2018-11-27 19:19:51 | Weblog

343の2『自然と人間の歴史・世界篇』自動車の時代へ

 かたや内燃機関の開発が進んでくると、それを搭載して自動車を柱にすことが現実化していく。1870年には、ユダヤ系オーストリア人のジークフリート・マルクスが自動車の試作を行う。1879年には、ジョージ・B・セルデンがガソリンで走る自動車を試作し、1895年に特許を取得する。

 1888年、先のマルクスが、ドイツでマグネット型の低定電圧点火装置を初軽視、特許を取得した。

 そして迎えた1893年、アメリカのフォード自動車カンパニーがつくった自動車が初めて街頭に現れる。1897年には、ドイツ人のルードルフ・ディーゼルが、ディーゼル・エンジンの原理を発明する。

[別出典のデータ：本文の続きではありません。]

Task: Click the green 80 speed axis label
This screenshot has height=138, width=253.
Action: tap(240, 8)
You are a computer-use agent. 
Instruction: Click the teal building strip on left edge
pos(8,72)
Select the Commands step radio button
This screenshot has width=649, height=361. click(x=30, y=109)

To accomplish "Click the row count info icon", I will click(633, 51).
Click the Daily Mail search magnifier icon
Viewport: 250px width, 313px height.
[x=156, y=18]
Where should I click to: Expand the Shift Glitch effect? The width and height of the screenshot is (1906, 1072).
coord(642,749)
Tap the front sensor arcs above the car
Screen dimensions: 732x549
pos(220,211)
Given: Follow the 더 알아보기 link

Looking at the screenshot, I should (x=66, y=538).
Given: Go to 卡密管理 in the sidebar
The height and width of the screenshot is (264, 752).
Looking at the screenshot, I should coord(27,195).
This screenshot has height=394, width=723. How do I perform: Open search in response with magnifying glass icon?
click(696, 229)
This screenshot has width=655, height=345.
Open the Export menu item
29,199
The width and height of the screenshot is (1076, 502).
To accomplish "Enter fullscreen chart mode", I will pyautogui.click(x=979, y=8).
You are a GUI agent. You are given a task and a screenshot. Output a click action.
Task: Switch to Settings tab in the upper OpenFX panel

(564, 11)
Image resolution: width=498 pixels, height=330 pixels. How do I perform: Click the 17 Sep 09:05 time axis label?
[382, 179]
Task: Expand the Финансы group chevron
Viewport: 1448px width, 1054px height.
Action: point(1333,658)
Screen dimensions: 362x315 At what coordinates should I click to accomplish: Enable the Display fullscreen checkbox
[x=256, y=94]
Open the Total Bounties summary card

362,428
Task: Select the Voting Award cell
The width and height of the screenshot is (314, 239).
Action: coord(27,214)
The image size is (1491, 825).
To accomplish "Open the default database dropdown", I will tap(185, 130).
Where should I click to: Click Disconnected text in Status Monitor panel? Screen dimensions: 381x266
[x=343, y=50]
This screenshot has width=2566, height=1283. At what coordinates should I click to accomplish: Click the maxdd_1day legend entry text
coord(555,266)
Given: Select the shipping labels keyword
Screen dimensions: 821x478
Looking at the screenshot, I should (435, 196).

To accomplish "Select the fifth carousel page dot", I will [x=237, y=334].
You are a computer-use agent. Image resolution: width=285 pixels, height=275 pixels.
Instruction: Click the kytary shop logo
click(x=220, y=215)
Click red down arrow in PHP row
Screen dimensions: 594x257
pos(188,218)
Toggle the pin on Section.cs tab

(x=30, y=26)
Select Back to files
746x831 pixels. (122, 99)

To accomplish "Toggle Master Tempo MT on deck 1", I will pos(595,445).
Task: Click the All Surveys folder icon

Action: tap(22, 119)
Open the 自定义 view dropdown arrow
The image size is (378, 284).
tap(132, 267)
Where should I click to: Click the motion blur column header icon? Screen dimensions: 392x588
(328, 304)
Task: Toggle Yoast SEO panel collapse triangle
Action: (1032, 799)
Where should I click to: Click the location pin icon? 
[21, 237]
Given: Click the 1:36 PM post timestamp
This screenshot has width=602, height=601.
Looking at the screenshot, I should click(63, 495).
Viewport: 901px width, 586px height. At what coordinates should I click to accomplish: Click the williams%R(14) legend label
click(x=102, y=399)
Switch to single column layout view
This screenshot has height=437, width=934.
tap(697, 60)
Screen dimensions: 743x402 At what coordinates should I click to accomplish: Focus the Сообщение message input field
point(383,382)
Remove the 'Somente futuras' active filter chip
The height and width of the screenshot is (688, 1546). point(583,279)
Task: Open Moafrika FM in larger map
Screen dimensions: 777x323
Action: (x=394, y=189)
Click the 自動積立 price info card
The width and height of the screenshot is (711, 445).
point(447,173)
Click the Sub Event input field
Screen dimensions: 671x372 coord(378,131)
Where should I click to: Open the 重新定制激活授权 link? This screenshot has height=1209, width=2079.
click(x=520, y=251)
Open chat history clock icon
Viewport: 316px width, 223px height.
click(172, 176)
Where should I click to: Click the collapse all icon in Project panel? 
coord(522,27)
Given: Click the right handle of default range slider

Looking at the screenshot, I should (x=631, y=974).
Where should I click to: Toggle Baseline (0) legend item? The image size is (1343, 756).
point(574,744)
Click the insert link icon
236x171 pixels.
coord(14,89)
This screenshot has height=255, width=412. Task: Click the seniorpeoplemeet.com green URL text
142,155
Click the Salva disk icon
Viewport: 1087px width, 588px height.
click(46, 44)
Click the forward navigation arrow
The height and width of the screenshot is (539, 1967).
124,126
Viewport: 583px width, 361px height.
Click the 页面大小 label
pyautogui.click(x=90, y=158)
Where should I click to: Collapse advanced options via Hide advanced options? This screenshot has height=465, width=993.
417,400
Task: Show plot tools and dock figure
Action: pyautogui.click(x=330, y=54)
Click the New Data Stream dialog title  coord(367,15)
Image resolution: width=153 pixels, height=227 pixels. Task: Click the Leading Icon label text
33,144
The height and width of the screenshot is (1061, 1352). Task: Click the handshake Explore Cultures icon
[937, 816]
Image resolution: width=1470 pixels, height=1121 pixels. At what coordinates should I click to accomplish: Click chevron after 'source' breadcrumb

  1900年のアメリカの人口は7609万人を数え、製鋼生産高はイギリスの2倍に達す。1911年には、ヘンリー・フォードのフォード社が、自動車の大量生産体制をつくる。1914年、その意欲的経営者のフォードは、労働者の日給5ドルの最低賃金に引き上げる。その対象者は、22歳以上の月給制ではない労働者であった。また、一日の労働時間につき、8時間労働制を打ち出す。1926年には、週5日制を導入したという。

 そんなフォードだが、一気呵成というか、なかなかの奇抜な思想を抱いており、歯に衣を着せない言いぶり、書きぶりが目立つ人物なのであって、例えばこういう。

 「労働は万人の為すべき自然の業務である。はたらかなくともよいという組織は、未だかつて発明されたことはない。自然は労働を要求する。手と頭は怠けているように作られているのではない。労働はわが健康であり、わが自尊であり、わが救済である。」(「わが勤労哲学」)

 「法律は建設的ないかなることをも行わない。(中略)立法が貧困を除去し、特権を廃止することをわれわれが当てにしている限りは、われわれは、貧困が広がり、特権が増大するのを黙って見ていようとするのである。」(「わが人生と仕事」)

 「この国における労働組合員のうちで唯一の強力なグループは、組合から報酬を得ているグループである。(中略)労働組合員がわれわれの従業員のために行うことができることは何もない。」(同)

 このような破天荒な思想の集合であるからして、人物像が誠にとらえにくいのだが、尾上一雄氏は、あえて次のようにまとめておられる。

 「彼は高賃金政策をとったのに、さきに述べたように、労働者の団結やその団体交渉に反対したのは、彼のボス的、「独裁者的」性格、さらに、【中略】独善的な、思いあがったキリスト教的企業哲学、即ち、1902年に、フィラデルフィア&レディング鉄道会社、ジョージ・F

・ベイアによって表明された有名な哲学ー「労働者の権利と利益は、労働運動扇動者ではなく、神が彼の限りなき叡智をもってこの国の財産所有権を与えたもうたキリスト教徒によって、保護され、尊重されるだろう」ーによるものと考えられる。」(尾上一雄「増補アメリカ経済史研究1」杉山書店、1969)

 

(続く)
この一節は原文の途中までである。